## DIRECTIONS FOR THIS TASK
From the entries that follow, copy every line with the word "Open".

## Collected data
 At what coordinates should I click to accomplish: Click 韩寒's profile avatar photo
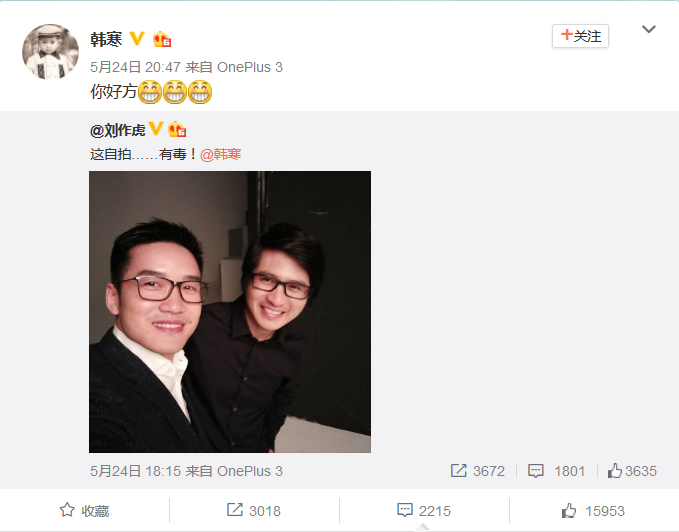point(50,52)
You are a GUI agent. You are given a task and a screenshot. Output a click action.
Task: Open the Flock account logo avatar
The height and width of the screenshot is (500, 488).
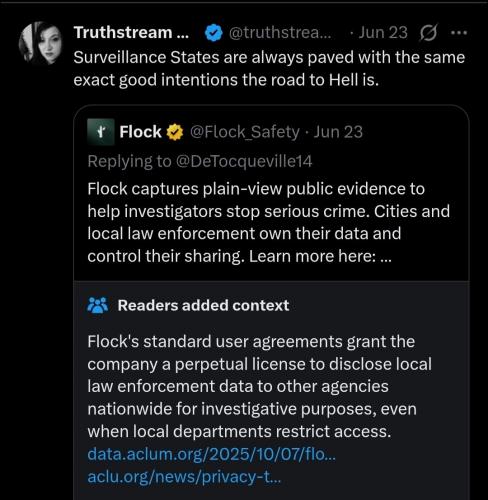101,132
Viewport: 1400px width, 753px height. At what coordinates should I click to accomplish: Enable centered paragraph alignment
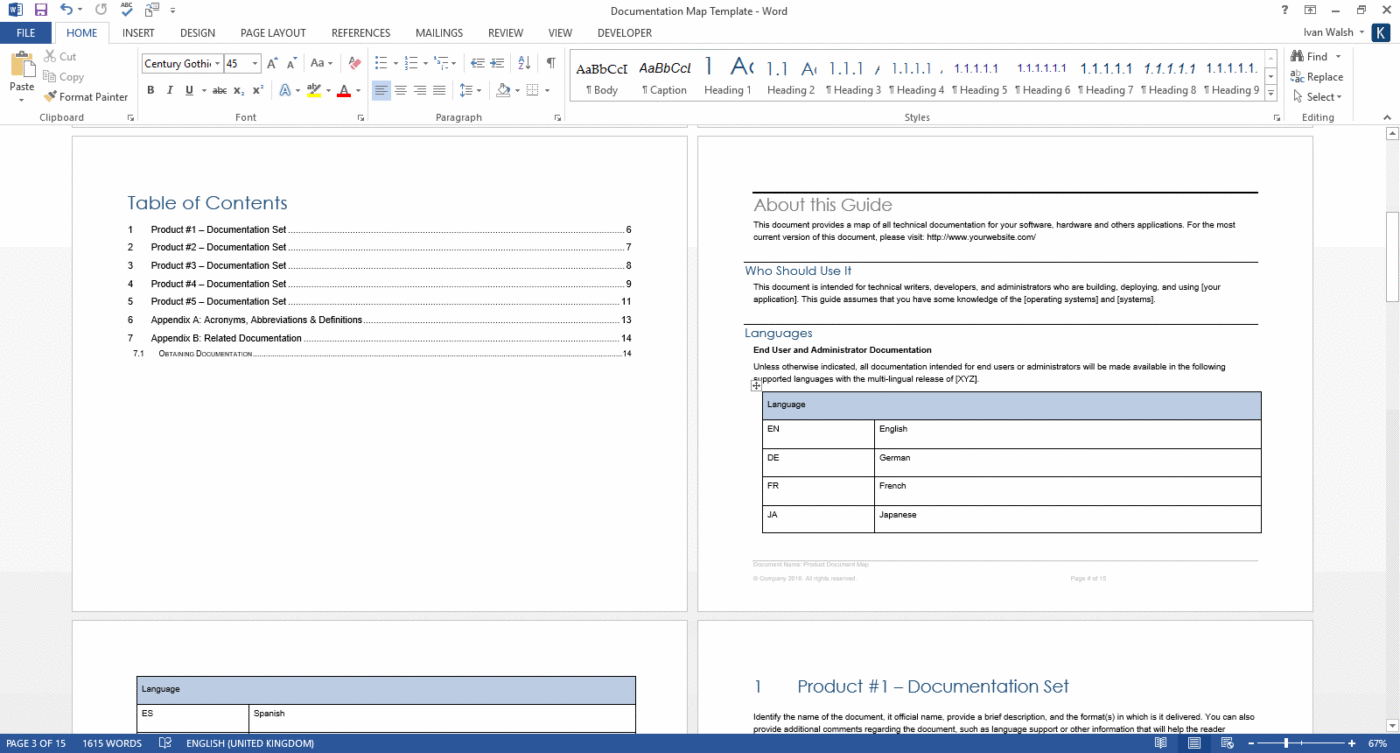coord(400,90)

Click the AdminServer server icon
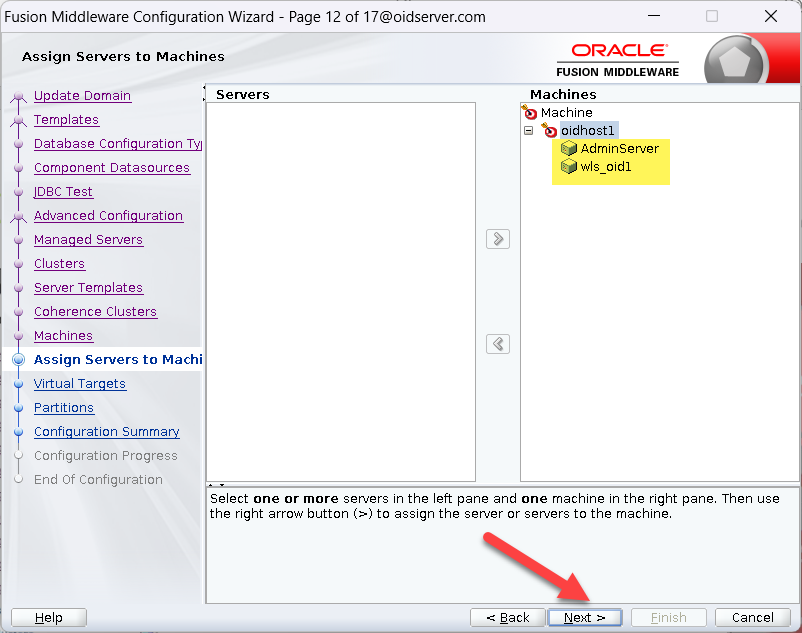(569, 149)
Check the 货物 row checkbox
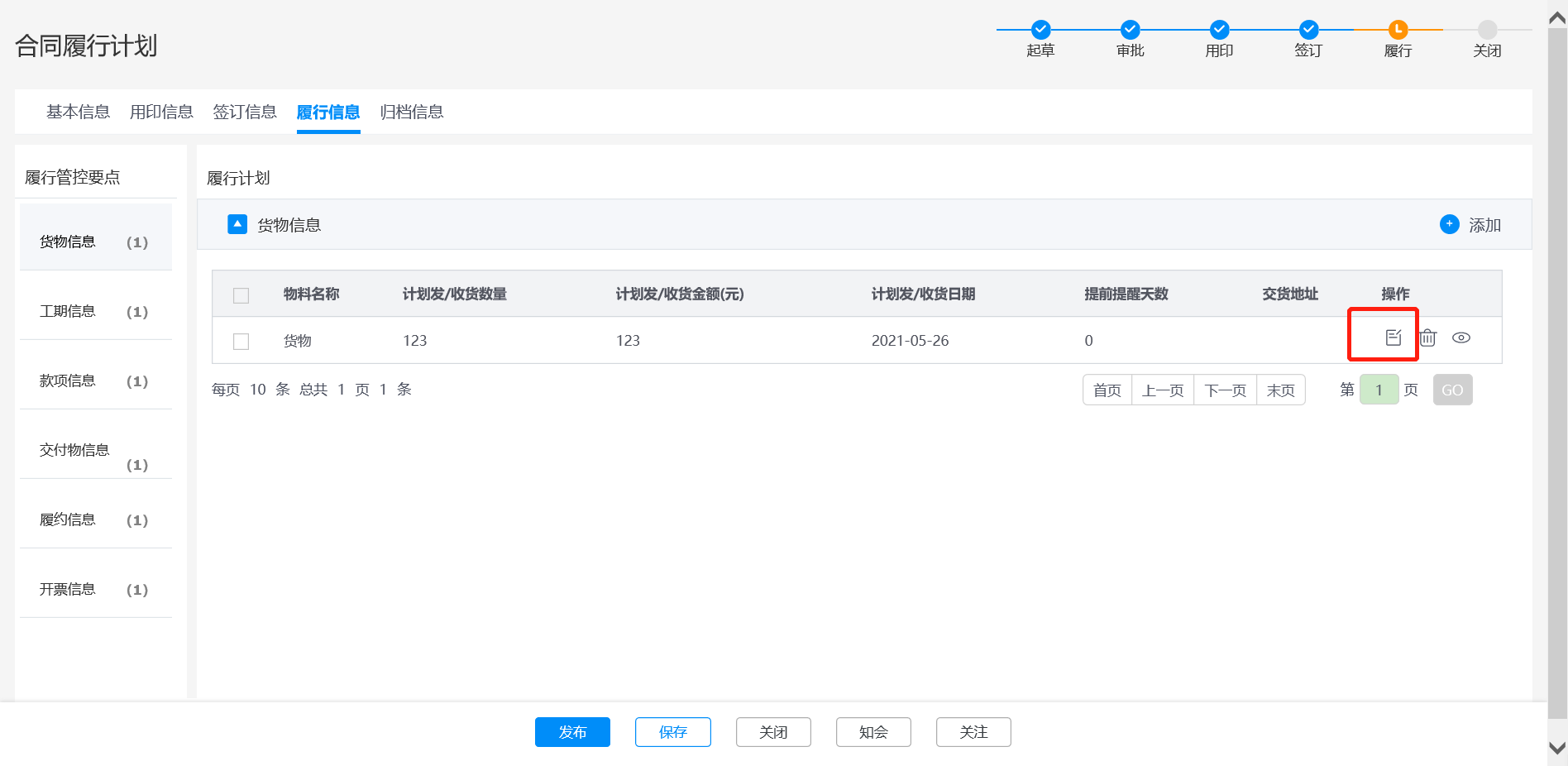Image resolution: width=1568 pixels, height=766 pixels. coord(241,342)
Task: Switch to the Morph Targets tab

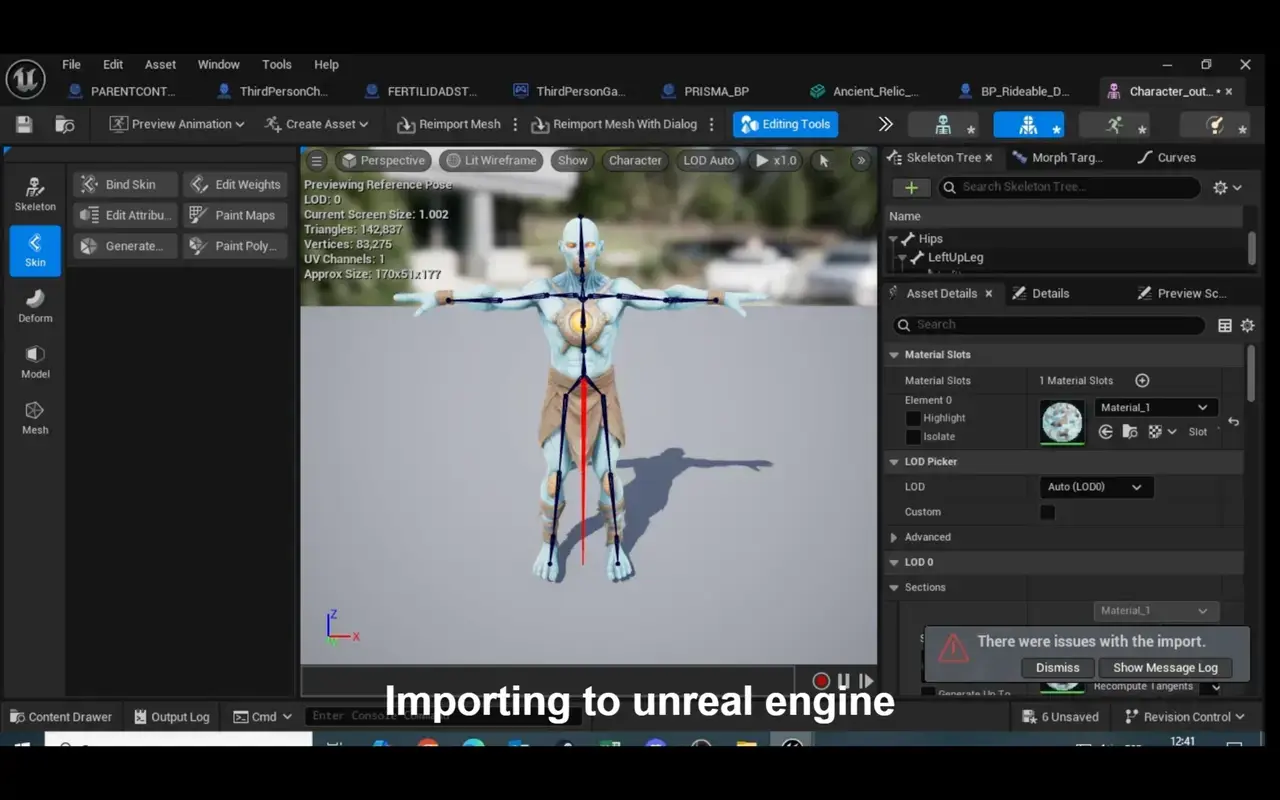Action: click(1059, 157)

---

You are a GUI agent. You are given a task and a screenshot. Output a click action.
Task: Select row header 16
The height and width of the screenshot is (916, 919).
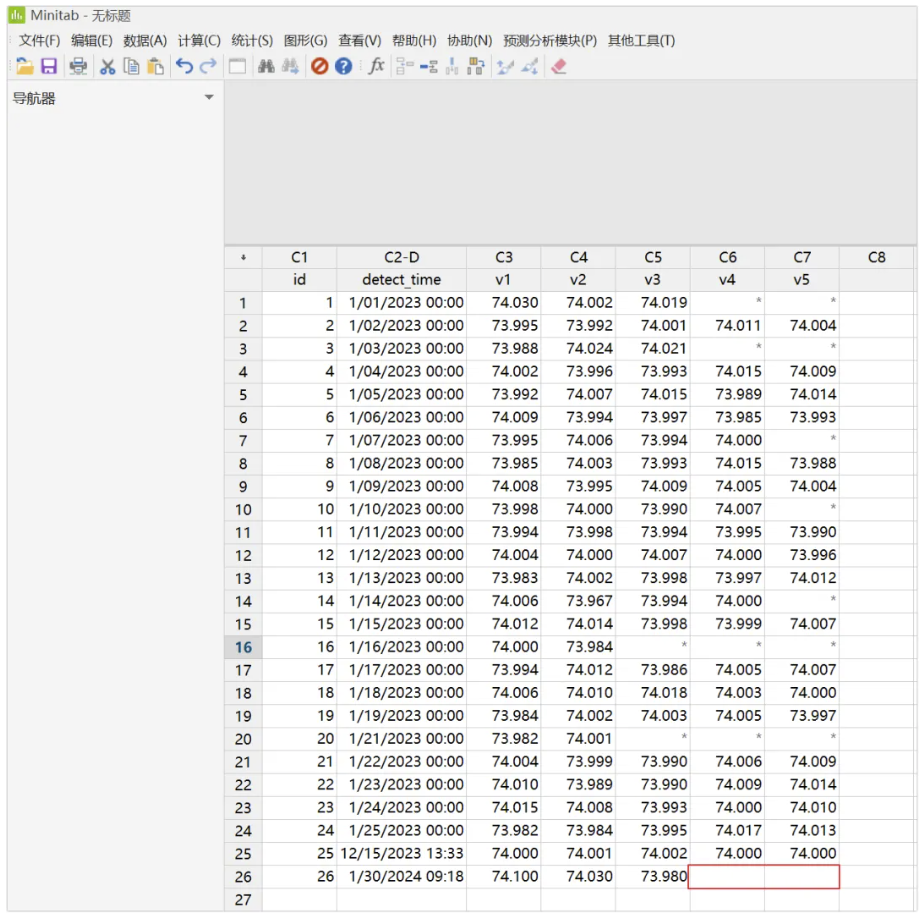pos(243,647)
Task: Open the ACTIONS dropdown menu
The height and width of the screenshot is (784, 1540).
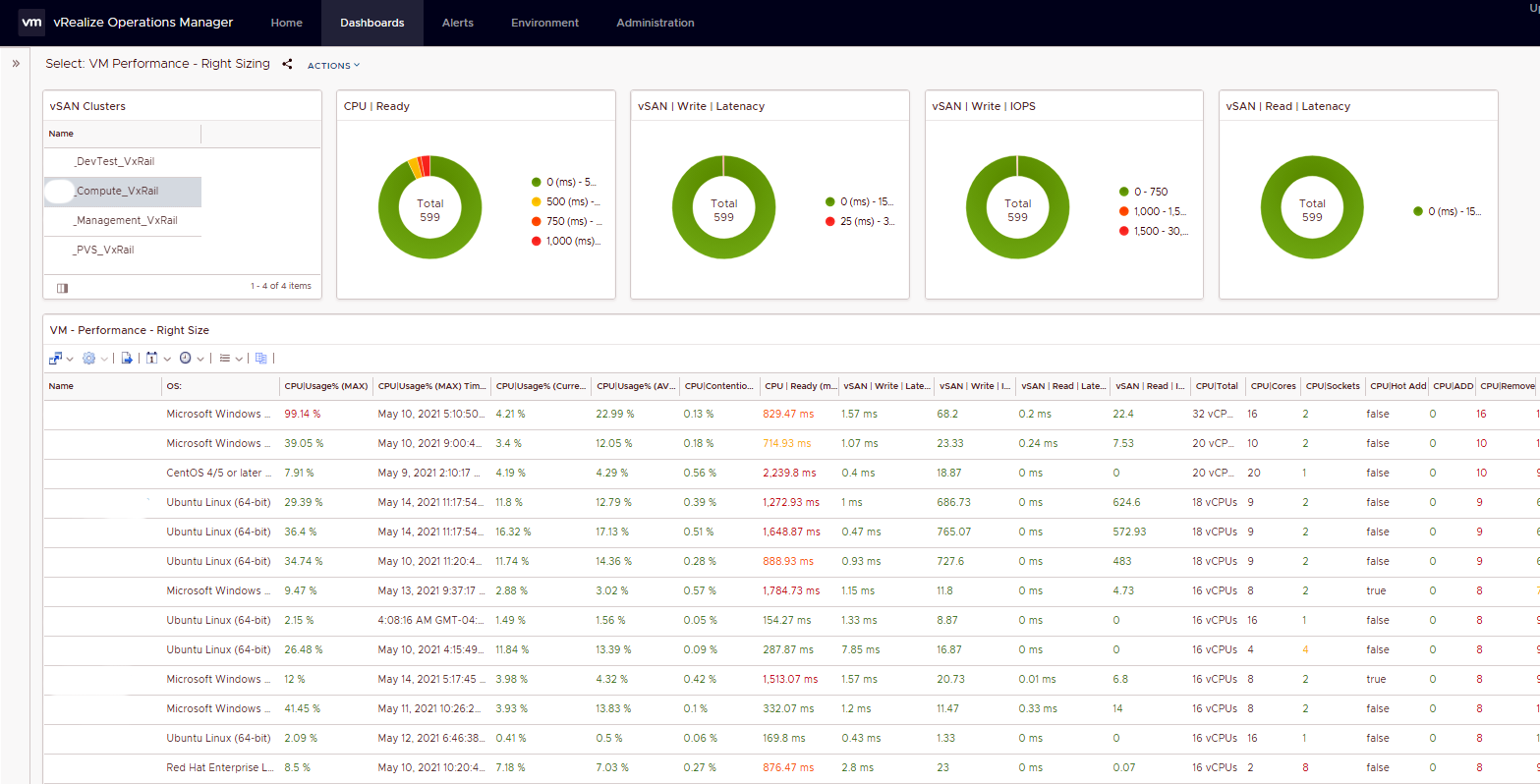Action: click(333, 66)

## SOLUTION TO THIS EXERCISE
Task: Open the Flock account logo avatar
Task: Open the ACTIONS dropdown menu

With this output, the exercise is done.